Fedora EMEA e.V. also seems to be a mostly dead tree. Of course we have
founded the association as legal vehicle. But it would be nice to see where
my money, my membership fee, the 128 Euro per year are spent to. I now
could assume, that the money is just collected and nothing happens or some
guys of the board are buying and eating ice cream with, but I really hope
that's not true. Fedora EMEA e.V. really needs to communicate a bit more to
its members what they're doing and how the money is handled. Organisation
is lacking much transparency and about their activities. AFAIK, a mailing
list for the members of Fedora EMEA e.V. was created, I think it never was
used yet. 128 Euro per year is IMHO too much for the current level of what
seems to happen with the money. And for that money I could support the Free
Software Foundation Europe (FSFE) with multiple membership fees per year.
And sorry, just one cool bathrobe isn't a good reason for spending 128 Euro
away per year. Without enough transparency and communication, it's like
throwing the money out of the window of my room.

If you're reading this, you've hopefully read all I wrote above. The main
issue is, that all of the issues are known (if you try to tell me something
else you're either blind and deaf-mute or you don't care about Fedora that
much) - to their leader/owner and to others inside of the Fedora Project.
But nobody really follows, is having a look to these issues and problems or
even takes care of it...why? I think, this should be the job of the Fedora
Project leader, shouldn't it? I don't want to blame neither Paul nor Max in
this e-mail, I think everybody of us needs to be more sensitive to issues
around the Fedora Project and needs to take more care before developing or
forking something. And things exist, we don't need to re-invent always the
wheel just because it's cool and bleeding edge. More work to get patches to
upstream and so would avoid some of the pseudo-forks on Fedora Hosted as
well. We definately need Open Communication, not only Open Source. But as
it seems, even Fedora Talk didn't help that until now.
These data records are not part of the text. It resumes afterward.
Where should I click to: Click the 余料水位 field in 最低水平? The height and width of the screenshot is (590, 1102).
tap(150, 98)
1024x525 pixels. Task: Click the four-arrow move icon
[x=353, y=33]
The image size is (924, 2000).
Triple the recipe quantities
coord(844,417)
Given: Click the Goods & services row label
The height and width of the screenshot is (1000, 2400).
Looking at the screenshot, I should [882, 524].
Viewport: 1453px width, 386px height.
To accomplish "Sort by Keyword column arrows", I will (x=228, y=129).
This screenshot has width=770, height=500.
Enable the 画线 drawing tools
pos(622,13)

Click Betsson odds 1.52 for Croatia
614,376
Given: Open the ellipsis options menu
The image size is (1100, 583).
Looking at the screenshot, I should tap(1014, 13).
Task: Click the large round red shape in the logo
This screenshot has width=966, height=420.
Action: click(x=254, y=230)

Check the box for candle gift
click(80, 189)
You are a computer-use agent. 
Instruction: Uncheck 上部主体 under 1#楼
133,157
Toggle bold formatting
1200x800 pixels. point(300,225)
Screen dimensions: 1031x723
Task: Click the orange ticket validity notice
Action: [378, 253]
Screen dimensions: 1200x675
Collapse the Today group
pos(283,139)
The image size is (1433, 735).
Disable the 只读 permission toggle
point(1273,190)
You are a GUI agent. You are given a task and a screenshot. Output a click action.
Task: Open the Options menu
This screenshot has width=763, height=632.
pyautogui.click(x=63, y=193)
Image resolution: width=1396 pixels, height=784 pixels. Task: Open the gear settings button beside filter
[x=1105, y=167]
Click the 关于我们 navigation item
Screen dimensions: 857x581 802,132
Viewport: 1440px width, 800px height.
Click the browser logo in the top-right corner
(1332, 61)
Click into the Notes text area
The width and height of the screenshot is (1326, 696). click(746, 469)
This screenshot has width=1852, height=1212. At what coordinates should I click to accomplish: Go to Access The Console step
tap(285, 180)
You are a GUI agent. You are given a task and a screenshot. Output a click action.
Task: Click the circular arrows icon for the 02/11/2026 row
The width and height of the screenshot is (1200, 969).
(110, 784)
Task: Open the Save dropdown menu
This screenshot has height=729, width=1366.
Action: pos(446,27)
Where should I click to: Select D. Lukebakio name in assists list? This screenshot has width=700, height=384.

So maybe the "f" of
Free spech got lost somewhere in the latest slogan redesign?

Oh...I'm really sorry now, that I used the phrase "bleeding edge" together
with "Fedora" and that I called "Fedora" as "bleeding edge". I already got
dispraised multiple times by individuals (eg. as part of the Fedora website
team), that I think, Fedora is bleeding edge. If you've really read all of
my irony, frustration, comments and suggestions above, you should have to
agree with me, that Fedora is "bleeding edge". Fedora is far away from
stable, it's a sharp razor with many edges where somebody can be easily cut
with - and that's why we mostly like it.

My points above are what Fedora makes sucking for me - or why I am NOT
Fedora! At least I'm thinking that. Maybe you're thinking about my e-mail
before replying. I would also like to hear comments (even private ones) by
the affected parts of the Fedora Project. Thanks for taking the time.